È importare chiarire quali devono essere gli scopi e le finalità di un corso di obbedienza.
Il corso di obbedienza, che si deve categoricamente svolgere in presenza del proprietario, deve prefissarsi l’obiettivo di insegnare a quest’ultimo a gestire correttamente il proprio cane in tutte le situazioni della vita quotidiana e deve fornire gli strumenti adeguati per educare anche gli eventuali cani futuri.
Il primo ed importantissimo passo è insegnare a decifrare il linguaggio del cane e a comunicare con esso: la carenza maggiore che si riscontra nei proprietari di cani è la mancanza di comprensione del comportamento canino.
La mancanza delle adeguate cognizioni,spinge molte persone a definire il cane un animale imprevedibile soprattutto in rapporto alle manifestazioni di aggressività.: il cane è invece un animale limpido,dotato di una psicologia semplice e lineare,quasi scevra delle molteplici sfaccettature che caratterizzano l’essere umano.
Il cane, pur essendo perfettamente in grado di svolgere dei ragionamenti elementari, non è capace di interiorizzare, elaborare e soprattutto premeditare un attacco aggressivo: la sua risposta comportamentale è dettata dal suo carattere, dal suo equilibrio,dall’apprendimento e dallo stimolo che riceve: tutti fattori che ad un proprietario accorto e consapevole dovrebbero essere noti.
Ciò significa che, quando un cane attacca, difficilmente lo fa senza preavviso.

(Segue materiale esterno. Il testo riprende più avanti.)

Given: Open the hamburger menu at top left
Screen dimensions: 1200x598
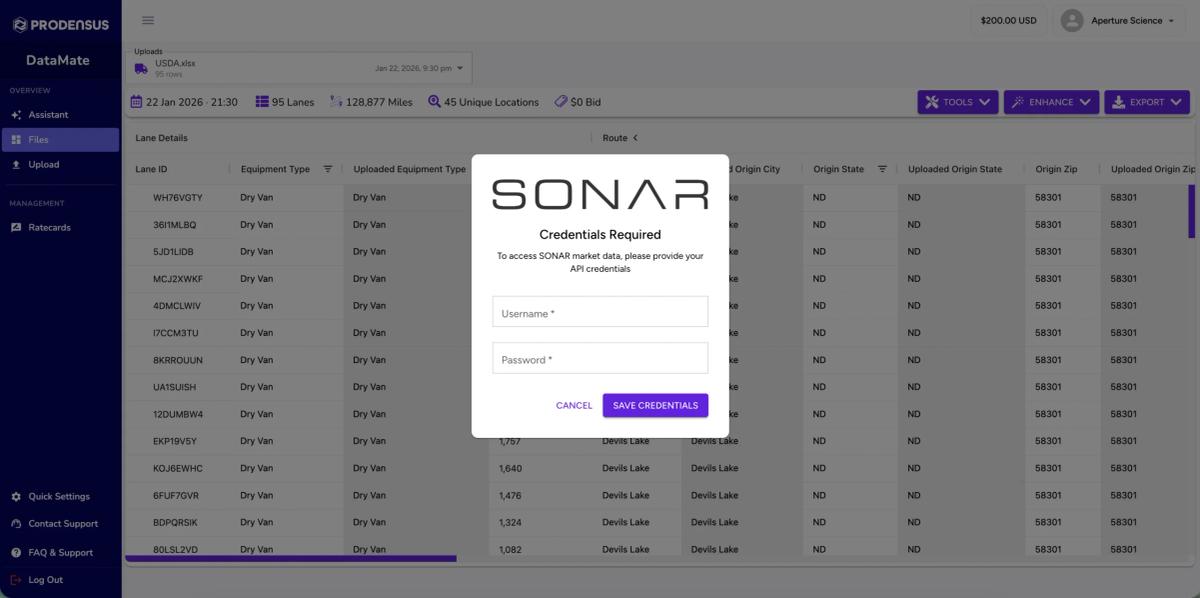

I cani lanciano sempre dei messaggi chiari che, purtroppo, non sempre i proprietari colgono o interpretano adeguatamente: il cane che ringhia se ci si avvicina alla ciotola o mentre dorme sul divano (che dovrebbe invece essere destinato al capobranco), il cane che rizza il pelo all’avvicinarsi degli estranei, il cane che si innervosisce al contatto con i bambini, il cane che si spaventa e abbaia di fronte agli stimoli sconosciuti sono solo alcune delle innumerevoli situazioni che il proprietario dovrebbe considerare come sintomo di un comportamento che potrebbe sfociare nell’aggressività.
Il corso di obbedienza dovrebbe essere utile affinché chi possiede un cane sia capace di decifrarne e prevederne il comportamento, imparando a convivere anche con i difetti del proprio animale.
Alcuni cani non amano il contatto con bambini sconosciuti poiché,essendo carenti nella tempra,si spaventano e si stressano: in questo caso il padrone dovrebbe evitare di portarlo in luoghi frequentati da bambini,tenendolo al guinzaglio ed,eventualmente,con museruola nel caso desse segni di aggressività.
Il proprietario deve avere un controllo completo sul cane che deve esibire un comportamento decoroso al guinzaglio (quindi non tirare, dare strattoni, infastidire i passanti, saltare addosso, tagliare la strada) ed essere affidabile nel richiamo.
Il primo a dimostrarsi educato deve essere il proprietario: il cane deve anche essere chiamato per ubbidire; molti invece consentono al cane di correre incontro agli altri cani, dietro ai ciclisti o ai palloni dei bambini incuranti del disagio (e dei guai) che può provocare.
Lo scopo dell’educazione non deve essere l’esecuzione meccanica degli esercizi di ubbidienza (tanti cani si siedono a comando,non per questo possono essere definiti educati),ma l’impostazione dei ruoli gerarchici all’interno del branco -famiglia anche attraverso gli esercizi di ubbidienza.
In sintesi per fare in modo che gli episodi di aggressione siano ridotti ai minimi termini è necessario fornire sia ai proprietari di cani,che alla cittadinanza in generale, gli strumenti idonei per capire il linguaggio e il comportamento di un animale, di cui i media e, soprattutto, le autorità paiono ricordarsi solo in circostanze spiacevoli;forse dimenticando che per ogni cane che morde, ogni singolo giorno altre migliaia di cani salvano bambini sotto le macerie, guidano i non-vedenti lungo strade cittadine,rendono più sopportabile la solitudine degli anziani con una abnegazione che solo chi, in migliaia di anni, si è meriato il titolo di “migliore amico dell’uomo”,può dimostrare.